TAMPA, Fla. – A back injury limited Austin Romine to just 31 games in 2012.
Once rated as one of the top prospects in New York’s minor league system by scouts and publications, the catcher has plummeted due to the injury-riddled campaign.
Now, he’s trying to show everyone that even though he was hampered last season he still is an elite player despite losing valuable time on the field.
“With an injury you lose some time and that’s huge because you don’t have a lot of time in this game to make an impression,” Romine said. “I’m looking to go back and let them know I’m still the guy that they want in New York at the end of the day.”
When he was healthy in previous seasons, the 24-year-old proved he is one of the top catchers in the minors. In 2011 he played at three levels starting at Double-A Trenton and advancing to Scranton/Wilkes-Barre before making his Major League debut for New York. That helped him be ranked the No. 8 prospect in the organization according to Baseball America.
But then last spring training he was diagnosed with two bulging discs in his back. He was sidelined from February until July when he finally started getting some playing time, but it appeared to be too late for the 2012 season and he dropped in the BA team rankings to No. 17 this season. But he continued to workout and get stronger and better than ever heading into this campaign.
“I got to Triple-A right at the end and just tried to get as many at-bats as I could. My back now is 100 percent and I’m ready to go,” Romine said. “Ready to get to Scranton and get back in it as an everyday catching thing. I want to catch 120 games, as many as needed. I’m really excited to be going out there.”
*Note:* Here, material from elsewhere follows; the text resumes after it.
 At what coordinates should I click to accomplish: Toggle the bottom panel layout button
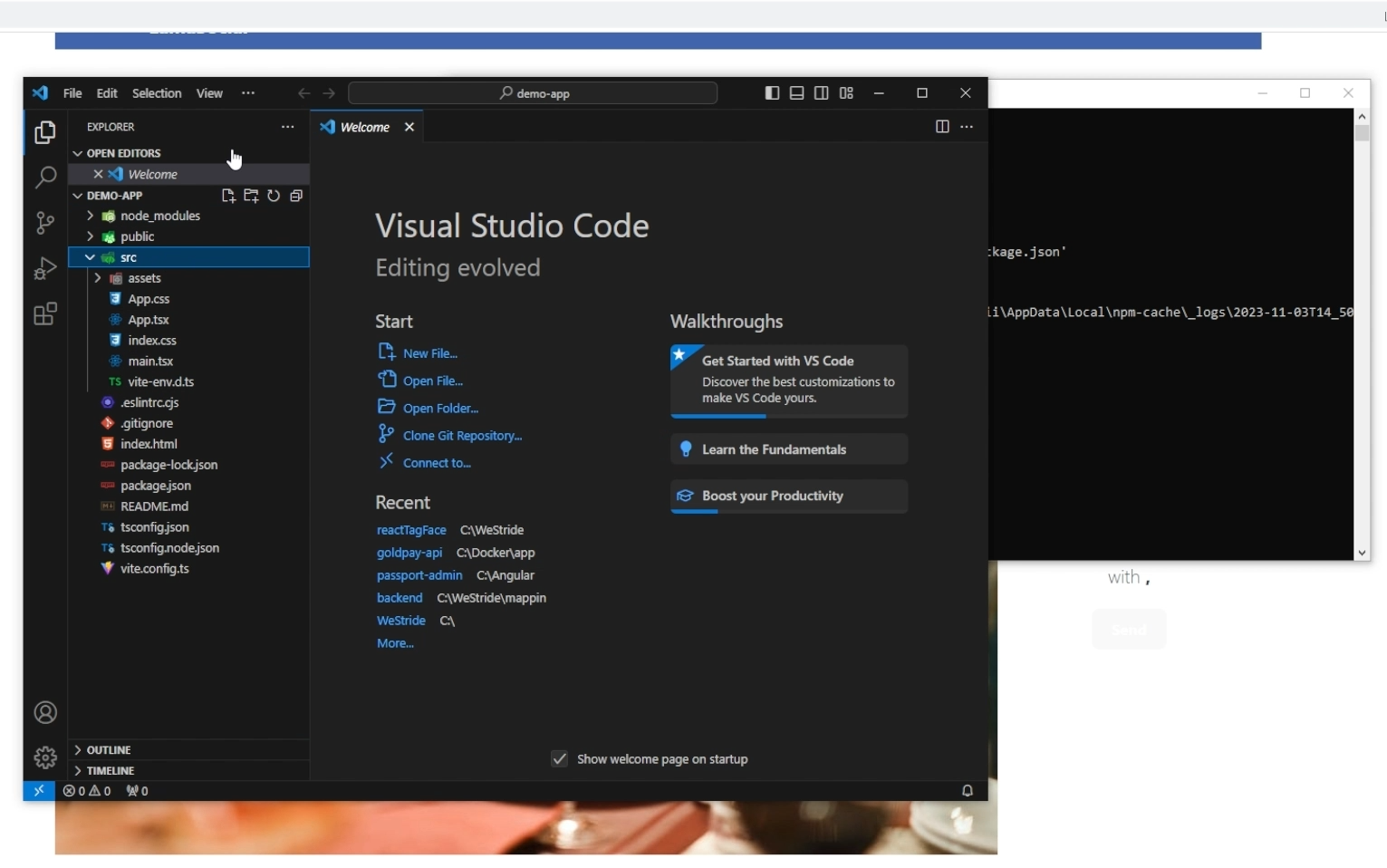coord(796,93)
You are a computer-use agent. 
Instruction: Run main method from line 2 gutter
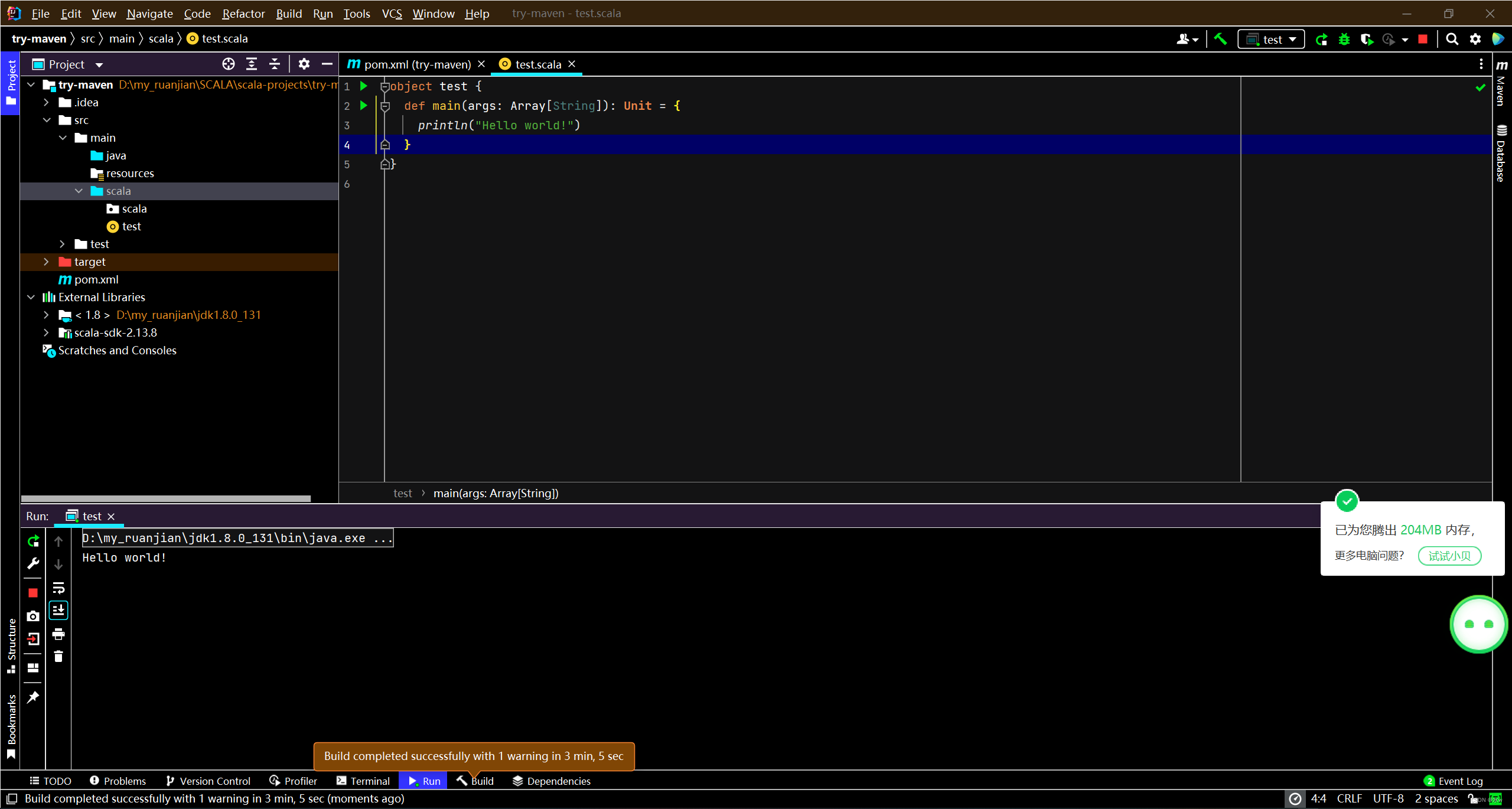pyautogui.click(x=364, y=106)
Once he got on the field again, the top defensive catcher in the Yankees organization could have been in the driver’s seat for a shot at the starting catcher role in New York when Russell Martin signed with the Pirates. But in a competition in spring training, Romine was the odd-man out of a three-catcher race with Francisco Cervelli and Chris Stewart. Yankees manager Joe Girardi said during spring that the youngster of the group would benefit more playing everyday in the minors instead of being in a possible platoon situation in the Majors.
That has given the two-time Futures Game selection more incentive to get to the bigs.
“Anywhere you go there’s going to be guys above you and below you. Until you get that starting job with the big team there’s always someone in front and there’s always someone behind pushing you,” he said. “It’s actually a good thing because it keeps you on your toes, keeps you working hard. There’s that ‘I want to be better than that guy.’ It really keeps pushing you to get better.”
In previous healthy seasons, Romine was behind coveted prospect Jesus Montero in the organization. He’s still not the top-ranked backstop with 20-year-old Gary Sanchez — who many consider a clone of Montero — highly regarded.
But Romine has shown ability in the past of being that elite player, and with a strong rebound season he could be back up there by himself.